I sit on the sofa with my knees to my chest, writing in my journal. I have about twenty at the most, all filled from front to back of how I feel not good enough. One is filled with song lyrics and stuff related to Murdoc. That's now public, but nobody knows it's about Murdoc. They suspect it. I see their theories. They've had this thing involving Murdoc and myself for years now, but they'll never know the full truth.

I don't even know the full truth. Was there even something between us before he went to jail?

I hate to admit it, but I'm jealous. I'm jealous of the way he treats Ace. I'm jealous of the way Ace's brain works. He isn't constantly depressed, nor does he constantly threaten to off himself because he doesn't get what he wants.

He has what he wants. He has what I want.

Murdoc hates me though, I think. Why else would he have argued with me the day before he left?

ABOUT US?
ABOUT YOU!

SELFiSH

I'm SORRY Too

I'm sorry. I depended on him and everyone else to save me. I would have never deserved him, no matter how much I needed him.

Now I know that I don't need him, or anyone. I don't even need myself.

"What are you doing?"

I flinch at the voice. "Uh... n-nothing. Writin'. Yeh, writin'," I say, and he frowns. I stand up and begin to leave, but he grabs my wrist.

"Stay."

"I can't."

He looks hurt.

"Please," he begs and I shake my head. "I'm sorry, Murdoc, but I can't."

He doesn't try to stop me as I go to my bedroom. I want to stay, but if I do, he'll see how hurt I am.

It isn't his fault, though, it's my own. It's my own fault for falling in love with someone who doesn't want me back.

"You know, you aren't the only one who's hurting."

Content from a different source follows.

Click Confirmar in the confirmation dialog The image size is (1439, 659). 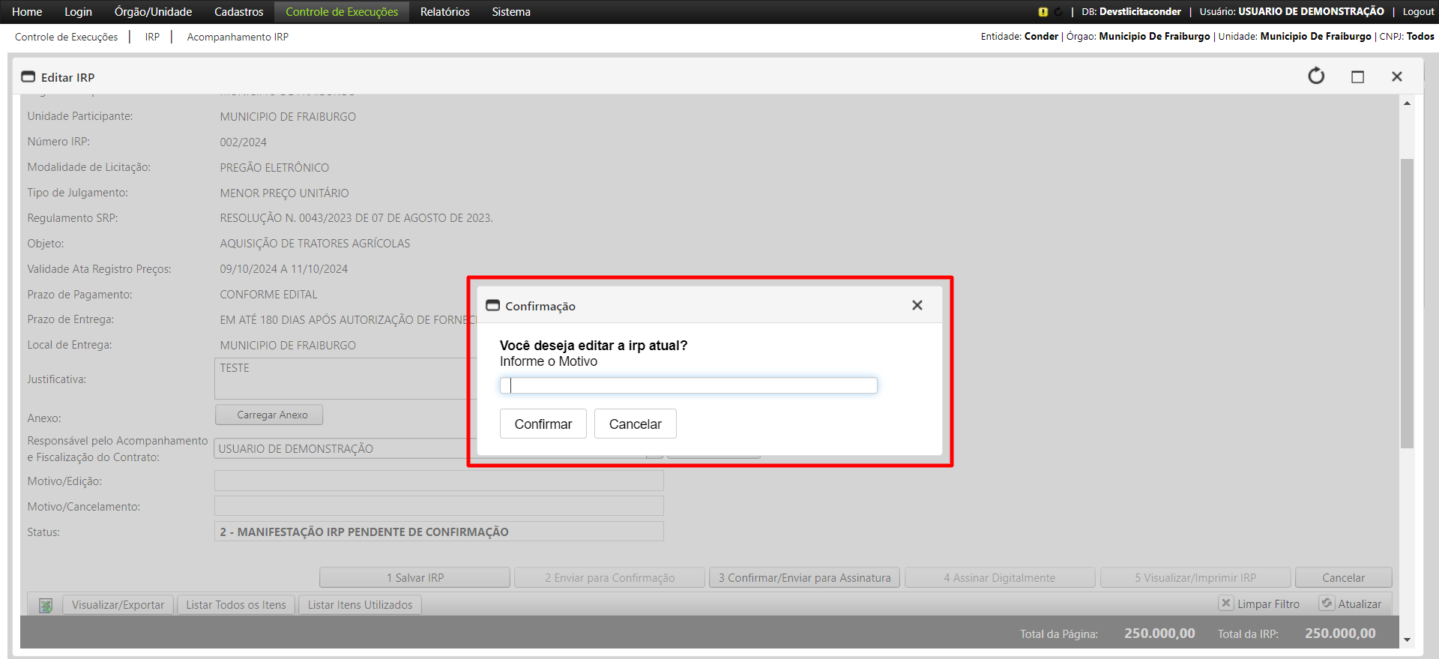point(543,424)
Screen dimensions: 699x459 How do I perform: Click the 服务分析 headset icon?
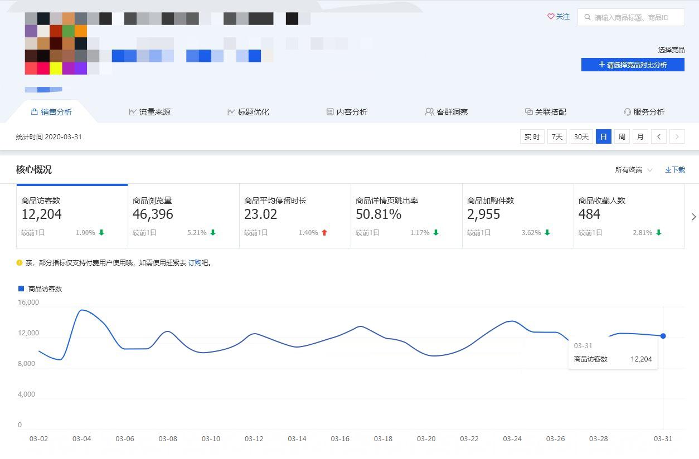click(628, 111)

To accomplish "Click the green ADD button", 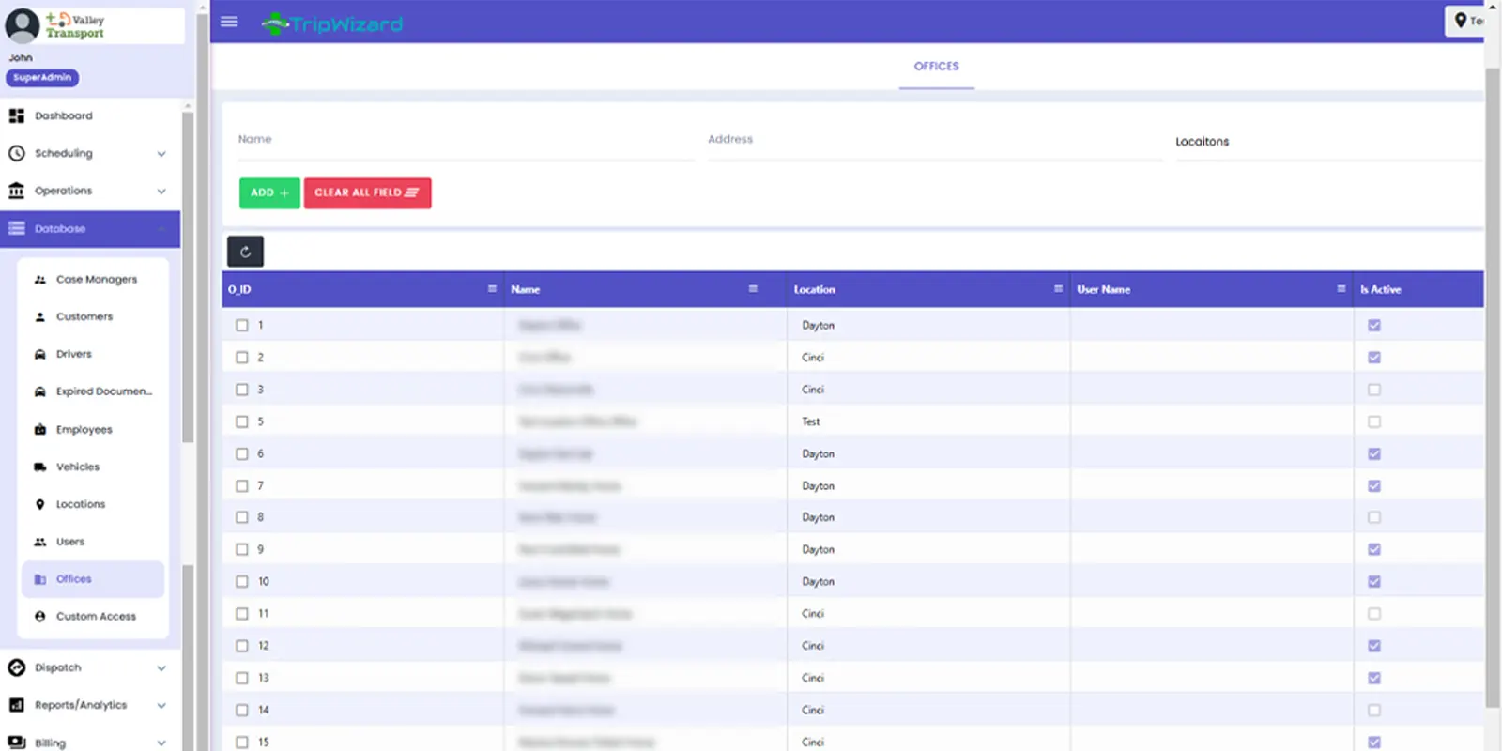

Easy for him to say. He doesn't know the full extent of my problem. I ignore him and continue writing. He sits on my bed as if I don't know he's still in my room. "Why are you in here? It's not like you... care about me..." I mumble, writing more frantically until my pencil breaks. Fuck. I don't have another one.

I close the journal and put it in one of my desk drawers. "That's where you're wrong 2D, because I do care. Way more than I should."

I scoff, seeing through his lies. "You can't fool me. I know when you're lying. Your nose twitches when you lie," I tell him after turning around. He touches his deformed nose in disbelief, frowning when it is in fact twitching. "That proves nothing! I'm not lying this time!"

I scoff again and walk out of my room, only to run into Ace. My face reddens when I remember what he and Murdoc did last night.

Why am I thinking about this? I want to forget it, but it's probably etched into my brain forever.

"I-I'll just go," I say and dart downstairs, then out the door.

"Why do I love him?" I whisper to myself as tears begin to cascade down my cheeks. I don't mean to cry, I'm just so fucking frustrated and angry and hurt. I sit on the steps and put my face in my knees, finally letting myself truly sob.